_Excerpt_.
%%

Experts said big city transit systems are likely to be hit the hardest and quickest. Their operating budgets tend to depend heavily on rider fares and sales tax.

But small and midsize agencies, which tend to rely more on direct support from state and local governments or revenue sources like property taxes, will not be spared. They are most likely to see their worst budget woes creep up early next year.

And while the emergency federal funding has stopped transit systems from facing immediate doom, aid is predicted to dry up in five to eight months for big city networks, compared with 12 to 20 months for smaller systems, according to expert analysis.

“If the emergency response is not robust, and robust over a prolonged period of time, these agencies will be looking at long-term cuts to service,” Fried said. “It’s just really scary to think about where transit systems and transit riders are going to end up.”

Already, the situation is grim.

In New York, transit officials have characterized the financial crisis as a “four-alarm fire” that threatens to hobble the city’s transportation network and hamstring the region’s economic recovery.

Since March, when the pandemic ground urban life to a standstill and ridership plummeted more than 90%, the transit system has lost $700 million to $800 million in revenue every month. The transit agency now faces a $10 billion budget shortfall through 2022.

Already, the agency announced it would suspend its sweeping $54 billion plan to modernize the city’s antiquated transportation network — a move that risks plunging the system into disrepair, experts said. Transit officials have also warned of devastating cuts including trimming jobs, reducing service and increasing fares and tolls.

Midsize agencies have not been spared. Denver’s transit agency is cutting service by 40%. In New Orleans, where 14% of its transit workers have tested positive for the virus, fare revenue has dropped by 45%. Cleveland, where unemployment levels have reached 23%, will lose 14% of its revenue by 2021.

This could plunge systems into a “transit death spiral,” where cuts to service and delayed upgrades make public transit a less convenient option for the public, which prompts further drops in ridership, causing spiraling revenue loss and service cuts until a network eventually collapses.

And for many transit agencies, the pandemic came right as their systems were finally recovering from the 2008 recession.

%%

_Brief 1_. According to the excerpt on transit budgets, how much revenue has New York's transit system lost each month since March?
_Brief 2_. List every city whose transit agency is named in the excerpt on transit budgets.
_Brief 3_. Write the next part of the excerpt on transit budgets, picking up after its final sentence.

(Collected data entries)
%%

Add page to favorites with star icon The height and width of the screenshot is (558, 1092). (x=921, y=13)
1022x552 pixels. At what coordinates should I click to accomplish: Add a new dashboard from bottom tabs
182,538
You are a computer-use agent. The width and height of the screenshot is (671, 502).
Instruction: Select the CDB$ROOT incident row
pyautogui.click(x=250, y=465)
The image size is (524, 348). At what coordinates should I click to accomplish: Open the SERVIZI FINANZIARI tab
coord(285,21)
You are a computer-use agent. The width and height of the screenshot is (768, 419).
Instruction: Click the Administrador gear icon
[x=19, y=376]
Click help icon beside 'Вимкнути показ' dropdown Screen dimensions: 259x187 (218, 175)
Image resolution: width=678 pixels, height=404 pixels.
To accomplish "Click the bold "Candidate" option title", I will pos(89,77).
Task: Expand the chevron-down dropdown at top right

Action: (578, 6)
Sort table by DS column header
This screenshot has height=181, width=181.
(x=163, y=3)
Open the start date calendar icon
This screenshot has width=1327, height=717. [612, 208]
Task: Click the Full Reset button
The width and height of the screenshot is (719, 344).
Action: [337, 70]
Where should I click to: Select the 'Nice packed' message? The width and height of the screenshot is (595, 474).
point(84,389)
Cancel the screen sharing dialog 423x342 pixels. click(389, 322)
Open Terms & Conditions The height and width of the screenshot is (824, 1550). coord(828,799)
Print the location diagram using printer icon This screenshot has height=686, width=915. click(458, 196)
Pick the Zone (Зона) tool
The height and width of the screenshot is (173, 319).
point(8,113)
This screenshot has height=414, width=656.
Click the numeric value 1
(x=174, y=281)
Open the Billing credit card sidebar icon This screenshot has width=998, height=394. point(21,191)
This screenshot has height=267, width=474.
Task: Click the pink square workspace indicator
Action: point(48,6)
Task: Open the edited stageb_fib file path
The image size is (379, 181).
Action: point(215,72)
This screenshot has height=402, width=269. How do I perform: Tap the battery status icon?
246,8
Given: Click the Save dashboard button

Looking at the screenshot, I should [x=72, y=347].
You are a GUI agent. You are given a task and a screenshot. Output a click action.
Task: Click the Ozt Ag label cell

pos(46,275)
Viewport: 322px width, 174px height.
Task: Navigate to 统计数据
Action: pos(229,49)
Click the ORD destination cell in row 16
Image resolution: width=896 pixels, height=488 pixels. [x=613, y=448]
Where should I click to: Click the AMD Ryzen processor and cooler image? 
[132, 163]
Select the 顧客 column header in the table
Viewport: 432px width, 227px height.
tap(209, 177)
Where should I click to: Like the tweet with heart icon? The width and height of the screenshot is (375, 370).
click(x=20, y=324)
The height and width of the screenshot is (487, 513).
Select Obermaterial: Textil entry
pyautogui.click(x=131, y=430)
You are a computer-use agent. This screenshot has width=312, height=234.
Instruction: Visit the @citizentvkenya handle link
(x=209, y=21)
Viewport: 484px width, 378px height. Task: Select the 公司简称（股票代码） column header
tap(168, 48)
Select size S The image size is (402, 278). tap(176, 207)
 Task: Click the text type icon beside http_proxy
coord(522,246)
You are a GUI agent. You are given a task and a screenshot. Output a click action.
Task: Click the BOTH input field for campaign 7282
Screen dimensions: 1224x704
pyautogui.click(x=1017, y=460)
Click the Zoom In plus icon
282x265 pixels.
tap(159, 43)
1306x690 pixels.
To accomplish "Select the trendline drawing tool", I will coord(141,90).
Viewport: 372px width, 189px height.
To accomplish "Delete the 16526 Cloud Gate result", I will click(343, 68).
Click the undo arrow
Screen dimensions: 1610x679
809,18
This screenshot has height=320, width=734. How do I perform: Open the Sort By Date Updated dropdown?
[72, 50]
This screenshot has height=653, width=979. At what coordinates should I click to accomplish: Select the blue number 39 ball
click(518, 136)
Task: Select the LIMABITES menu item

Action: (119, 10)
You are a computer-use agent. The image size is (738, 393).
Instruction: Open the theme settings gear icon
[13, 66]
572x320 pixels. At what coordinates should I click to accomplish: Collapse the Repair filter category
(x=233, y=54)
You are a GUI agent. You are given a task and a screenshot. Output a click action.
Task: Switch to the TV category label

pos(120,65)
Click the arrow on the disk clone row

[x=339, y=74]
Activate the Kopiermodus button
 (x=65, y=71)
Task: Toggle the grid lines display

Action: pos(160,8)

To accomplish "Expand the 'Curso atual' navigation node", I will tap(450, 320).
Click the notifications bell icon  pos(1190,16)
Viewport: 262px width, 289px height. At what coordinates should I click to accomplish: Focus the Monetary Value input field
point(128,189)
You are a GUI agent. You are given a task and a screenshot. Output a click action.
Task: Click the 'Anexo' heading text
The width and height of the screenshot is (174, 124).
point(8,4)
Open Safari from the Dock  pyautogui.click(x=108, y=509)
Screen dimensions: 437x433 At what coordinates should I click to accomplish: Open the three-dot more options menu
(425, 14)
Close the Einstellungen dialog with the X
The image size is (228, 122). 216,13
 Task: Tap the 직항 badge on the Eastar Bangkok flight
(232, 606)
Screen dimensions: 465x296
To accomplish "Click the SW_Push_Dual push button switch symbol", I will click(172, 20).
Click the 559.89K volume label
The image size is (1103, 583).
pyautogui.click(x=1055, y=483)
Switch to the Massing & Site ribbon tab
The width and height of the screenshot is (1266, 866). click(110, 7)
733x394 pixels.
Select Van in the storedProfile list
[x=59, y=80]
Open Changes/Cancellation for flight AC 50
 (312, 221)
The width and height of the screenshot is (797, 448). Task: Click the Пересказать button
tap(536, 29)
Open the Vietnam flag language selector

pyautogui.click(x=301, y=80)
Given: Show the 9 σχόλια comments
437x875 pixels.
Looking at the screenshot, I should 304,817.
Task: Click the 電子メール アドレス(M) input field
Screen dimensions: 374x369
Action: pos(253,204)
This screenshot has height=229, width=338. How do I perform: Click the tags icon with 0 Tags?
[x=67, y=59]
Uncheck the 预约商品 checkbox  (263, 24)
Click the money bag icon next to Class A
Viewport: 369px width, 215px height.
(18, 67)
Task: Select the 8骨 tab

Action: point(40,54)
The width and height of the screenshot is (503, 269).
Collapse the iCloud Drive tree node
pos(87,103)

%%

_Exercise result 1_. $700 million to $800 million every month.

_Exercise result 2_. New York, Denver, New Orleans, Cleveland

_Exercise result 3_.
“We all thought that was one of the worst things we’d see in our lifetime,” Beth Osborne, director of Transportation for America, a transit advocacy group, said of the financial crisis’s effect on public transit. “The pandemic is a much more profound, much more immediate impact.”

But the industry’s plight has not been forgotten by those on Capitol Hill.

In May, the House passed a coronavirus aid package that would dedicate an additional $15 billion in funding to transportation agencies.

The package has stalled in the Republican-led Senate.

Twenty-five senators, led by Bob Menendez, D-N.J., urged Senate leaders this month to include $32 billion in aid for public transit in the next coronavirus package the Senate is set to consider in the next two weeks.

“We must recognize the true costs of the coronavirus on our transit systems,” the senators wrote. “Decreased farebox revenue has continued longer than we anticipated two months ago, and the reduction in other revenue sources, such as local sales taxes, are deeper than anyone predicted.”

Sen. Mitch McConnell, R-Ky. and the majority leader, plans to take up another coronavirus aid package when the Senate returns from its recess Monday, but he has said that package will be far narrower than the previous round of relief, including liability protections for companies that reopen during the pandemic and funding for health care and education.

Transit leaders across the country warn that the longer Congress waits to act, the deeper the effects will be to their city’s bus, rail and subway systems.

“When they get around to it, they no longer are doing damage prevention,” said Karl Gnadt, managing director of the Champaign-Urbana Mass Transit District in Illinois. “The damage is already occurring.”